Governor David Ige has urged residents to take the threat seriously and prepare for the worst by setting aside a 14-day supply of water, food and medicines.
All public schools, University of Hawaii campuses and nonessential government offices on the islands of Oahu and Kauai will be closed for at least two days starting on Thursday, Ige said Wednesday.
The shelves of a downtown Honolulu Walmart were stripped of items ranging from canned tuna to dog food as well as bottled water and coolers full of ice after warnings of possible power outages.
“I went to Safeway last night for regular groceries. Everyone was in a panic,” said Thao Nguyen, 35, an employee at a Honolulu branch of Hawaiian shirt retailer Roberta Oaks.

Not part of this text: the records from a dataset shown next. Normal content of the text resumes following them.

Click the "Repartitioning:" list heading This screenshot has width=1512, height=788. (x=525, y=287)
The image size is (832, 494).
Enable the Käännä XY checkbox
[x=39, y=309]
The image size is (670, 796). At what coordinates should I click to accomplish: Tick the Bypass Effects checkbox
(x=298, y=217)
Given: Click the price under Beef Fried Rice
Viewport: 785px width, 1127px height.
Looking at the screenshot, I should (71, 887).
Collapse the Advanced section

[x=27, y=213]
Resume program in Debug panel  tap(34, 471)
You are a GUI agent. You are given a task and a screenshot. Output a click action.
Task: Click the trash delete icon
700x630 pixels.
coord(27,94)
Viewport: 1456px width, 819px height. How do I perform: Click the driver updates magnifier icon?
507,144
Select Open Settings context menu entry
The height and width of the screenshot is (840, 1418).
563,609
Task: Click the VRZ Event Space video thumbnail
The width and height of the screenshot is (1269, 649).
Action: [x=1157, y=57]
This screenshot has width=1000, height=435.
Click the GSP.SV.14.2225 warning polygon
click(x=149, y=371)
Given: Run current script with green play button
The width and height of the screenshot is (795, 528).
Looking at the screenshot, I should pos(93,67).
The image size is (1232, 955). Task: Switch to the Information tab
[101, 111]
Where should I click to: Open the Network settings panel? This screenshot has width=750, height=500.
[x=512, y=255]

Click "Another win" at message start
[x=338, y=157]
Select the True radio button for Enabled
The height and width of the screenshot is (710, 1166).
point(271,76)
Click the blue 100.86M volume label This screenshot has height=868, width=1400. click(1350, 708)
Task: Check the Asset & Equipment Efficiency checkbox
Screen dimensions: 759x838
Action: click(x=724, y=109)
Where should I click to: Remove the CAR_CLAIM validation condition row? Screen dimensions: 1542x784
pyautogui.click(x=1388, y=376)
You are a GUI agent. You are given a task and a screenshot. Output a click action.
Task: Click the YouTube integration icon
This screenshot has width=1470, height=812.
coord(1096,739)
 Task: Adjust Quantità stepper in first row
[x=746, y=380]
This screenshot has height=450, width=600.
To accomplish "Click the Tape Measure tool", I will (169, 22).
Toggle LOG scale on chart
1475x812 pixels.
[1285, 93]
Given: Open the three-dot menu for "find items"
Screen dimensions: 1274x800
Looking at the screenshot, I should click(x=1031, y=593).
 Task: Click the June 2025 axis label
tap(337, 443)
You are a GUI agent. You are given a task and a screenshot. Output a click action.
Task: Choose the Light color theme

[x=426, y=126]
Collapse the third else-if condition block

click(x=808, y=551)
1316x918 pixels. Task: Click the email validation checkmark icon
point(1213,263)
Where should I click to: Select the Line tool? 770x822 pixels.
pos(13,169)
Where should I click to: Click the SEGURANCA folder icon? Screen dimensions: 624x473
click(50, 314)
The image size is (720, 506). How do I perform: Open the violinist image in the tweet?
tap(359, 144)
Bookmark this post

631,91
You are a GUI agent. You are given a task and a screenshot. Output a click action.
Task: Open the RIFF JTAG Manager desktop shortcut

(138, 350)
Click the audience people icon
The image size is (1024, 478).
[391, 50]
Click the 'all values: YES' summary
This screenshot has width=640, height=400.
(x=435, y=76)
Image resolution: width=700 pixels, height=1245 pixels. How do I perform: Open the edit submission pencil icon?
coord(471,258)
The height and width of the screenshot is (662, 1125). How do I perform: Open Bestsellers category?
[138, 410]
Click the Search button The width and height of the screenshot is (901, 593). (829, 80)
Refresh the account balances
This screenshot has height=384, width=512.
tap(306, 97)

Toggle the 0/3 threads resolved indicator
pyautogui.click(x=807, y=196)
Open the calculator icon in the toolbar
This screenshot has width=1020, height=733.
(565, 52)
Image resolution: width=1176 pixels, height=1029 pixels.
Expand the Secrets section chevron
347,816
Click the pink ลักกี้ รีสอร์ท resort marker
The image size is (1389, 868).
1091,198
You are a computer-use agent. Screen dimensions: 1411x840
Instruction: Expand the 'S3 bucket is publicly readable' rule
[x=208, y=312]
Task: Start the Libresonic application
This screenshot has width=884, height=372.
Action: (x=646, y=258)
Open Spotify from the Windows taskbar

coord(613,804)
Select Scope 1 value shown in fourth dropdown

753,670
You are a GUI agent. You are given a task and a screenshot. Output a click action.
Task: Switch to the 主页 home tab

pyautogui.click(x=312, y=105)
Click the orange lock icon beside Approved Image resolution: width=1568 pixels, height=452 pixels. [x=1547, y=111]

Long lines of cars formed at gasoline stations in Honolulu and people pulled small boats from the water ahead of the expected storm surge. U.S. Navy ships and submarines based in Hawaii were instructed to leave port, a common practise when a hurricane approaches to avoid damage.
President Donald Trump declared a state of emergency for Hawaii and ordered federal authorities to help supplement state and local responses, the White House said on Thursday.
The most powerful hurricane on record to hit Hawaii was Category 4 Iniki, which made landfall on Kauai island on Sept. 11, 1992, according to the National Oceanic and Atmospheric Administration. It killed six people and damaged or destroyed more than 14,000 homes.